* start *

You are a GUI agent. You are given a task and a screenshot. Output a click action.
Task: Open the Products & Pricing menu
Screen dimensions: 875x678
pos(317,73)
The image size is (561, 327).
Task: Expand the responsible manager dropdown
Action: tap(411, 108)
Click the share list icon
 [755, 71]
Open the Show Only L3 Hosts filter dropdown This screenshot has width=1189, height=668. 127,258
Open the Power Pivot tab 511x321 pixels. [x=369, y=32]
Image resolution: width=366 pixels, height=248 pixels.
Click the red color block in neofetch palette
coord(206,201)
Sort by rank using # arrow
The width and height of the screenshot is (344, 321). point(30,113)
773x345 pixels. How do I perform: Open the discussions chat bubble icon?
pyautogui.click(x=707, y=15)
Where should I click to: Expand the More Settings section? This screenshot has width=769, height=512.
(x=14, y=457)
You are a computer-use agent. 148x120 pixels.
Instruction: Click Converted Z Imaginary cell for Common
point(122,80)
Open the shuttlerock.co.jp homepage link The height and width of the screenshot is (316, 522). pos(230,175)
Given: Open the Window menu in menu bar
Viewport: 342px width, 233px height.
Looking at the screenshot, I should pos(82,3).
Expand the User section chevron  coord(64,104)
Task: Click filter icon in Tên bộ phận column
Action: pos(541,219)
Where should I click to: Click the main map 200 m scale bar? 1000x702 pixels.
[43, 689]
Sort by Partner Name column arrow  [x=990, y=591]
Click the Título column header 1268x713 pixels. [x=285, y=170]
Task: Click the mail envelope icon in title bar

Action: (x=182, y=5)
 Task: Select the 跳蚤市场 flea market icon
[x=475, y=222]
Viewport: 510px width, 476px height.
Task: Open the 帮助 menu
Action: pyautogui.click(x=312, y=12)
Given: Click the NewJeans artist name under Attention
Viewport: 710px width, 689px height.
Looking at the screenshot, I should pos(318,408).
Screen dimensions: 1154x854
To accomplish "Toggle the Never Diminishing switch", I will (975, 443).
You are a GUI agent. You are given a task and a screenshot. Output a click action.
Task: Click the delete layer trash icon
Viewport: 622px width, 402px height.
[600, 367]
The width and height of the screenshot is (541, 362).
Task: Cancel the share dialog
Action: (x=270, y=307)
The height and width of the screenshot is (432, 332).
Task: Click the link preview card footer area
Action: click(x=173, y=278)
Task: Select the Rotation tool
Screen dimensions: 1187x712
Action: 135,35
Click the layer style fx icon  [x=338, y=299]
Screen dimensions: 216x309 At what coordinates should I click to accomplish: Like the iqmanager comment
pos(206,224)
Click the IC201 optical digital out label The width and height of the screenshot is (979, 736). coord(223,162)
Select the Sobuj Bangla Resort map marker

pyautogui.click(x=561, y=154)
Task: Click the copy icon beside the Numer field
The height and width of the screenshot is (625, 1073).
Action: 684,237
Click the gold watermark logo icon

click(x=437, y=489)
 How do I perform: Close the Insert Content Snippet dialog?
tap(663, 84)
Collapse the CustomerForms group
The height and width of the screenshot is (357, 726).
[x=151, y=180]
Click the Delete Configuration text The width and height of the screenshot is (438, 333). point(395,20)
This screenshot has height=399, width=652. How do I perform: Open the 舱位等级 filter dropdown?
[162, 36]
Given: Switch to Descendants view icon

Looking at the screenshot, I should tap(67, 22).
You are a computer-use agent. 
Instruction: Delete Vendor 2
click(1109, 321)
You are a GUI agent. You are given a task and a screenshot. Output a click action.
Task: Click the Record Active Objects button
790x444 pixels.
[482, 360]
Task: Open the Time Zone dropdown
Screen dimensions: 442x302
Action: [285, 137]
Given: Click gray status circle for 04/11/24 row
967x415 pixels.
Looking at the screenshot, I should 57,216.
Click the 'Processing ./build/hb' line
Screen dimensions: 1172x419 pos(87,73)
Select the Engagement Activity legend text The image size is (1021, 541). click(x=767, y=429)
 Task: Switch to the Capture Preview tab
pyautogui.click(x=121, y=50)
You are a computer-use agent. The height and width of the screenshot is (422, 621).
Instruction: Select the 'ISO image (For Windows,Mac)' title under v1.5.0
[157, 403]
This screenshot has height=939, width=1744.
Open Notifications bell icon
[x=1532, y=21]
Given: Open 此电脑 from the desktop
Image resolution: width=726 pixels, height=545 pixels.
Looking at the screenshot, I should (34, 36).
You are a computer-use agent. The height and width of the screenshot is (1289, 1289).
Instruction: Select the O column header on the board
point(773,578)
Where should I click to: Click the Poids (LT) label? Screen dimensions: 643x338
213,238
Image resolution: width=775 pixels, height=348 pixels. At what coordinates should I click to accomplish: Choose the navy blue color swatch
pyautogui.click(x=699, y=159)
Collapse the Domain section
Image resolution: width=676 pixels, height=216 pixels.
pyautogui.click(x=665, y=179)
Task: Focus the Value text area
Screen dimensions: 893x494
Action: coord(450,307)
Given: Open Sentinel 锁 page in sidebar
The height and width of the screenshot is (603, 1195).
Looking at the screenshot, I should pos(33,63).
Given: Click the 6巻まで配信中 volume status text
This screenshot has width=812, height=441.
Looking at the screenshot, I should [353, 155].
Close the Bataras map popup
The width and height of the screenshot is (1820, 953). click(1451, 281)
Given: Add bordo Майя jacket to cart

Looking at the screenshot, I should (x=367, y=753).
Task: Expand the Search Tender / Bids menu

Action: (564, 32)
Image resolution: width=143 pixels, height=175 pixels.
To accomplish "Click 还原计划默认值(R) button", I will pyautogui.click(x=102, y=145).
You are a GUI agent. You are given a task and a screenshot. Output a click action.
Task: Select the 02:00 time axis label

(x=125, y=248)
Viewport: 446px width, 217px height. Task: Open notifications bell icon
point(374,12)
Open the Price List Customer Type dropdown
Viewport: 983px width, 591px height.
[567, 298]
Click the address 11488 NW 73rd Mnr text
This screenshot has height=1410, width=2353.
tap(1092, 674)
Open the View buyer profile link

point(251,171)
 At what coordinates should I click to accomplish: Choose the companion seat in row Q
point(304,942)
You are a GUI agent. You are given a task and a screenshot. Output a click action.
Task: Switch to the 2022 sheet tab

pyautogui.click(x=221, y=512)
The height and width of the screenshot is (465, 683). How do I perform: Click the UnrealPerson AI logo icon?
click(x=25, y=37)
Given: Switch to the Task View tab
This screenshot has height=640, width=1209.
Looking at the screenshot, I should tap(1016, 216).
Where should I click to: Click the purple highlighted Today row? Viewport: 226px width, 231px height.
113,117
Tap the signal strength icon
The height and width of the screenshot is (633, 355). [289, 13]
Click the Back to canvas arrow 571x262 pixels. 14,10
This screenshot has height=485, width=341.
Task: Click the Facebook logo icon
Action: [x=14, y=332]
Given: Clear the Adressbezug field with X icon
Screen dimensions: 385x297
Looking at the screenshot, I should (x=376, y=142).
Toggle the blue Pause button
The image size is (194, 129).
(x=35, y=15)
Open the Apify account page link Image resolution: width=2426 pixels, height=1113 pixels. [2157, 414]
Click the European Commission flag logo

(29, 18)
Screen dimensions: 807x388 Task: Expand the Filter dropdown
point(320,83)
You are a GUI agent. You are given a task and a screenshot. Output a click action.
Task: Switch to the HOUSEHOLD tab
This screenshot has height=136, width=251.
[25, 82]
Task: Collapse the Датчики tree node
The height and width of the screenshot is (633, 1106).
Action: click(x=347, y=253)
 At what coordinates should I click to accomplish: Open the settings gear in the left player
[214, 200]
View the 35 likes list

* end *

■ **What is asked**
Reproduce all of the entries above line for line, with no changes to wording, spacing, or punctuation.

■ **Completed exercise**
You are a GUI agent. You are given a task and a screenshot. Output a click action.
Task: Open the Products & Pricing menu
Screen dimensions: 875x678
pos(317,73)
The image size is (561, 327).
Task: Expand the responsible manager dropdown
Action: tap(411, 108)
Click the share list icon
 [755, 71]
Open the Show Only L3 Hosts filter dropdown This screenshot has width=1189, height=668. 127,258
Open the Power Pivot tab 511x321 pixels. [x=369, y=32]
Image resolution: width=366 pixels, height=248 pixels.
Click the red color block in neofetch palette
coord(206,201)
Sort by rank using # arrow
The width and height of the screenshot is (344, 321). point(30,113)
773x345 pixels. How do I perform: Open the discussions chat bubble icon?
pyautogui.click(x=707, y=15)
Where should I click to: Expand the More Settings section? This screenshot has width=769, height=512.
(x=14, y=457)
You are a computer-use agent. 148x120 pixels.
Instruction: Click Converted Z Imaginary cell for Common
point(122,80)
Open the shuttlerock.co.jp homepage link The height and width of the screenshot is (316, 522). pos(230,175)
Given: Open the Window menu in menu bar
Viewport: 342px width, 233px height.
Looking at the screenshot, I should pos(82,3).
Expand the User section chevron  coord(64,104)
Task: Click filter icon in Tên bộ phận column
Action: pos(541,219)
Where should I click to: Click the main map 200 m scale bar? 1000x702 pixels.
[43, 689]
Sort by Partner Name column arrow  [x=990, y=591]
Click the Título column header 1268x713 pixels. [x=285, y=170]
Task: Click the mail envelope icon in title bar

Action: (x=182, y=5)
 Task: Select the 跳蚤市场 flea market icon
[x=475, y=222]
Viewport: 510px width, 476px height.
Task: Open the 帮助 menu
Action: pyautogui.click(x=312, y=12)
Given: Click the NewJeans artist name under Attention
Viewport: 710px width, 689px height.
Looking at the screenshot, I should pos(318,408).
Screen dimensions: 1154x854
To accomplish "Toggle the Never Diminishing switch", I will (975, 443).
You are a GUI agent. You are given a task and a screenshot. Output a click action.
Task: Click the delete layer trash icon
Viewport: 622px width, 402px height.
[600, 367]
The width and height of the screenshot is (541, 362).
Task: Cancel the share dialog
Action: (x=270, y=307)
The height and width of the screenshot is (432, 332).
Task: Click the link preview card footer area
Action: click(x=173, y=278)
Task: Select the Rotation tool
Screen dimensions: 1187x712
Action: 135,35
Click the layer style fx icon  [x=338, y=299]
Screen dimensions: 216x309 At what coordinates should I click to accomplish: Like the iqmanager comment
pos(206,224)
Click the IC201 optical digital out label The width and height of the screenshot is (979, 736). coord(223,162)
Select the Sobuj Bangla Resort map marker

pyautogui.click(x=561, y=154)
Task: Click the copy icon beside the Numer field
The height and width of the screenshot is (625, 1073).
Action: 684,237
Click the gold watermark logo icon

click(x=437, y=489)
 How do I perform: Close the Insert Content Snippet dialog?
tap(663, 84)
Collapse the CustomerForms group
The height and width of the screenshot is (357, 726).
[x=151, y=180]
Click the Delete Configuration text The width and height of the screenshot is (438, 333). point(395,20)
This screenshot has height=399, width=652. How do I perform: Open the 舱位等级 filter dropdown?
[162, 36]
Given: Switch to Descendants view icon

Looking at the screenshot, I should tap(67, 22).
You are a computer-use agent. 
Instruction: Delete Vendor 2
click(1109, 321)
You are a GUI agent. You are given a task and a screenshot. Output a click action.
Task: Click the Record Active Objects button
790x444 pixels.
[482, 360]
Task: Open the Time Zone dropdown
Screen dimensions: 442x302
Action: [285, 137]
Given: Click gray status circle for 04/11/24 row
967x415 pixels.
Looking at the screenshot, I should 57,216.
Click the 'Processing ./build/hb' line
Screen dimensions: 1172x419 pos(87,73)
Select the Engagement Activity legend text The image size is (1021, 541). click(x=767, y=429)
 Task: Switch to the Capture Preview tab
pyautogui.click(x=121, y=50)
You are a computer-use agent. The height and width of the screenshot is (422, 621).
Instruction: Select the 'ISO image (For Windows,Mac)' title under v1.5.0
[157, 403]
This screenshot has height=939, width=1744.
Open Notifications bell icon
[x=1532, y=21]
Given: Open 此电脑 from the desktop
Image resolution: width=726 pixels, height=545 pixels.
Looking at the screenshot, I should (34, 36).
You are a computer-use agent. The height and width of the screenshot is (1289, 1289).
Instruction: Select the O column header on the board
point(773,578)
Where should I click to: Click the Poids (LT) label? Screen dimensions: 643x338
213,238
Image resolution: width=775 pixels, height=348 pixels. At what coordinates should I click to accomplish: Choose the navy blue color swatch
pyautogui.click(x=699, y=159)
Collapse the Domain section
Image resolution: width=676 pixels, height=216 pixels.
pyautogui.click(x=665, y=179)
Task: Focus the Value text area
Screen dimensions: 893x494
Action: coord(450,307)
Given: Open Sentinel 锁 page in sidebar
The height and width of the screenshot is (603, 1195).
Looking at the screenshot, I should pos(33,63).
Given: Click the 6巻まで配信中 volume status text
This screenshot has width=812, height=441.
Looking at the screenshot, I should [353, 155].
Close the Bataras map popup
The width and height of the screenshot is (1820, 953). click(1451, 281)
Given: Add bordo Майя jacket to cart

Looking at the screenshot, I should (x=367, y=753).
Task: Expand the Search Tender / Bids menu

Action: (564, 32)
Image resolution: width=143 pixels, height=175 pixels.
To accomplish "Click 还原计划默认值(R) button", I will pyautogui.click(x=102, y=145).
You are a GUI agent. You are given a task and a screenshot. Output a click action.
Task: Select the 02:00 time axis label

(x=125, y=248)
Viewport: 446px width, 217px height. Task: Open notifications bell icon
point(374,12)
Open the Price List Customer Type dropdown
Viewport: 983px width, 591px height.
[567, 298]
Click the address 11488 NW 73rd Mnr text
This screenshot has height=1410, width=2353.
tap(1092, 674)
Open the View buyer profile link

point(251,171)
 At what coordinates should I click to accomplish: Choose the companion seat in row Q
point(304,942)
You are a GUI agent. You are given a task and a screenshot. Output a click action.
Task: Switch to the 2022 sheet tab

pyautogui.click(x=221, y=512)
The height and width of the screenshot is (465, 683). How do I perform: Click the UnrealPerson AI logo icon?
click(x=25, y=37)
Given: Switch to the Task View tab
This screenshot has height=640, width=1209.
Looking at the screenshot, I should tap(1016, 216).
Where should I click to: Click the purple highlighted Today row? Viewport: 226px width, 231px height.
113,117
Tap the signal strength icon
The height and width of the screenshot is (633, 355). [289, 13]
Click the Back to canvas arrow 571x262 pixels. 14,10
This screenshot has height=485, width=341.
Task: Click the Facebook logo icon
Action: [x=14, y=332]
Given: Clear the Adressbezug field with X icon
Screen dimensions: 385x297
Looking at the screenshot, I should (x=376, y=142).
Toggle the blue Pause button
The image size is (194, 129).
(x=35, y=15)
Open the Apify account page link Image resolution: width=2426 pixels, height=1113 pixels. [2157, 414]
Click the European Commission flag logo

(29, 18)
Screen dimensions: 807x388 Task: Expand the Filter dropdown
point(320,83)
You are a GUI agent. You are given a task and a screenshot. Output a click action.
Task: Switch to the HOUSEHOLD tab
This screenshot has height=136, width=251.
[25, 82]
Task: Collapse the Датчики tree node
The height and width of the screenshot is (633, 1106).
Action: click(x=347, y=253)
 At what coordinates should I click to accomplish: Open the settings gear in the left player
[214, 200]
View the 35 likes list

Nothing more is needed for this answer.